On building small bridges over those little creeks and waterways, right now if you refurbish a highway and replace all the culverts, every culvert that you can stick a canoe or kayak in, regardless of whether the culvert is five feet long or 500 feet long.... Even if it were 500 feet long but only 20 feet high, I don't know many people who canoe or kayak who would want to go through that culvert. For those sorts of projects, as long as we can establish the type of criteria whereby navigation could be reasonably anticipated or expected....
Projects that fall outside of that, and ones that do not affect the navigational channel that already exists for refurbishment, alteration, or repair would be streamlined. Under this new style of legislation we propose a tiered approach to our approval system based on perceived ultimate impact to navigation: no impact, no process; little impact, little process; big impact, big process. We would be able to define for you exactly what those levels of process would entail from both an overall time standpoint and a performance standpoint on our part.

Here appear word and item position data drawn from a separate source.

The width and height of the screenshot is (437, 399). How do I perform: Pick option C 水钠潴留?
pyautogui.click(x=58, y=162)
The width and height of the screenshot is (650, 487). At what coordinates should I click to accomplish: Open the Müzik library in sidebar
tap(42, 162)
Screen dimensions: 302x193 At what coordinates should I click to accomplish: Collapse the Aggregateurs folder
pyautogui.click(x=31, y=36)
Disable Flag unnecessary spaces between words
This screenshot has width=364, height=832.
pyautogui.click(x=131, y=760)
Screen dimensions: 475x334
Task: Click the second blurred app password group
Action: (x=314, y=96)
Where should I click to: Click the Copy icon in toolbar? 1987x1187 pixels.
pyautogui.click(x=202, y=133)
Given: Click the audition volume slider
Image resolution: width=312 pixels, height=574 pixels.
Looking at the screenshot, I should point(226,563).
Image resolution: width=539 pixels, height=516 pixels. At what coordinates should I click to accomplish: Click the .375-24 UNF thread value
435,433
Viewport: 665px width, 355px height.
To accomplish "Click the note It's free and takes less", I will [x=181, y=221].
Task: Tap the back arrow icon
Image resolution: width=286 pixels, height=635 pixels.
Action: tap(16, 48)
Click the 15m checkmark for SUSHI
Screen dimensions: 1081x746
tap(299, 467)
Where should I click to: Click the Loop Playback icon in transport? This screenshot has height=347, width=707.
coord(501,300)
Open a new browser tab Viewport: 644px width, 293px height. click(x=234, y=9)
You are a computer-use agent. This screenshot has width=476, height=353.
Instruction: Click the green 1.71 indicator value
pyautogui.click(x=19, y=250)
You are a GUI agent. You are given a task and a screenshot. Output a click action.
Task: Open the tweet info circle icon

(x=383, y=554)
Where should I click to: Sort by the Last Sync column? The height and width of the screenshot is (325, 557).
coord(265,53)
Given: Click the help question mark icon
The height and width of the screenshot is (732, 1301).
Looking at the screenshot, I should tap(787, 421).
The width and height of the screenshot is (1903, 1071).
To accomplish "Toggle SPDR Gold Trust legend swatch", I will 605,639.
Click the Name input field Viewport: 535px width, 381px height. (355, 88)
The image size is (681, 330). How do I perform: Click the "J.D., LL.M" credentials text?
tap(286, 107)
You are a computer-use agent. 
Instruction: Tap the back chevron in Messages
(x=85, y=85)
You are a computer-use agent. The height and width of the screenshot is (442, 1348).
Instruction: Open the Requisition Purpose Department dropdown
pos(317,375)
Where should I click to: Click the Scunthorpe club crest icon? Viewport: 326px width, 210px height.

On the cost-recovery aspect, I have gone across the country talking to all these associations listed here and average Canadians with concerns. All of those people expected that we had fees associated with our approval processes, because that's the course. We have the only building permit I'm aware of that's absolutely free of charge, although in the Mackenzie Valley it might cost $1,000 in chopper time and over $20,000 to take one flight to look at something. But they expect it and are surprised we don't have it.
When you can start assessing these costs against the level of service provided, which you have to in accordance with the User Fees Act, if we don't meet the level of service, we can't charge Canadians the cost. It forces us to be honest. It provides clarity to the situation for our proponents, and ultimately it's just better government.
:
Well, I have a few anyway, Mr. Chair. Thank you very much.
Thank you to our departmental officials.
Of course, an initiative like this may be important to municipalities of all sizes, but I can tell you that improvements will be very important to smaller municipalities, particularly to rural municipalities.
We have a number of projects. I can think of two that came forward to the department. One was for a pedestrian pathway bridge over what could generously be called a ditch, but it was a large enough waterway, if you will, to have a railway trestle a few hundred feet upstream. The pedestrian bridge had higher clearance than the rail trestle, and they still haven't received approval, and I think we're into our second year of waiting for something like this.
In one of my other municipalities, at one of the major ingress/egress points in the community, they had to repair a bridge over a small creek. It took them many, many months to get approval. Of course, traffic reroutes around the town were quite significant.
There are a lot of issues for our municipalities to deal with, and of course they're raising their hands saying this is crazy, there should be a much more sensible process.
You've provided, in your guidance, a document to this committee. You were able to outline for us how many applications you've received, how many applications have been processed, and how many environmental assessments have been conducted.
Can you tell this committee how many of those applications are for what you'd call minor works or minor projects versus large, major infrastructure types? It can be a percentage; it doesn't have to be a number. Are we talking about 80% of what you deal with being minor things and 20% being major things?